Information supplied Start Marker
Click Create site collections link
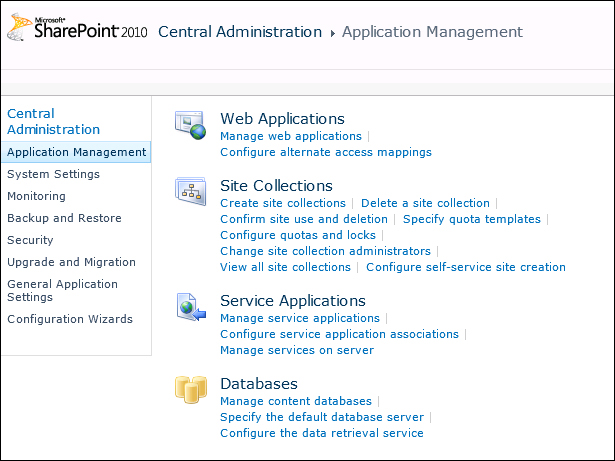Image resolution: width=615 pixels, height=461 pixels. [283, 203]
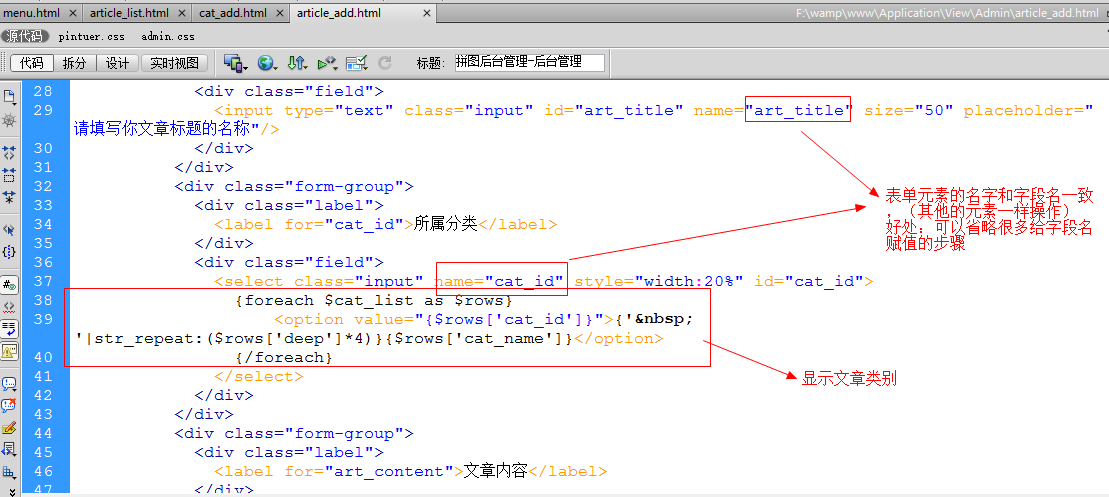Click the Balance Braces icon

click(x=9, y=252)
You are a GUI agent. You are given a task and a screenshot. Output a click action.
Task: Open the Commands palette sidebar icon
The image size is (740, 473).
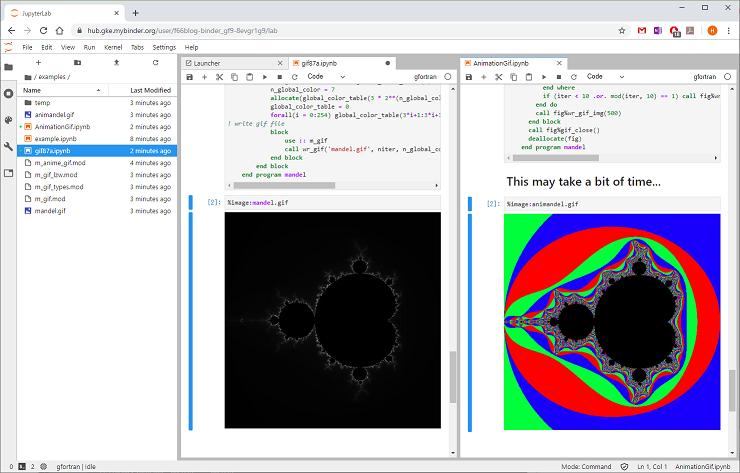coord(8,120)
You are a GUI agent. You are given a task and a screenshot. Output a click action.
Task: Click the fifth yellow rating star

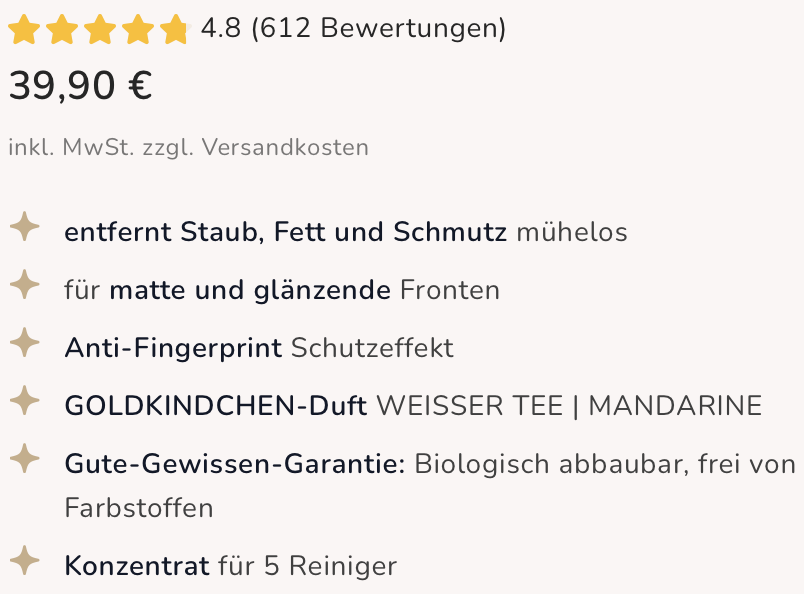coord(175,29)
Information supplied End Marker
**Activity:** Write out exactly the lines from the one containing "Task: Open the Commands palette sidebar icon" through the last line of the records above, both ends included, and leave out any pictures.

**Output:**
Task: Open the Commands palette sidebar icon
The image size is (740, 473).
coord(8,120)
You are a GUI agent. You are given a task and a screenshot. Output a click action.
Task: Click the fifth yellow rating star

coord(175,29)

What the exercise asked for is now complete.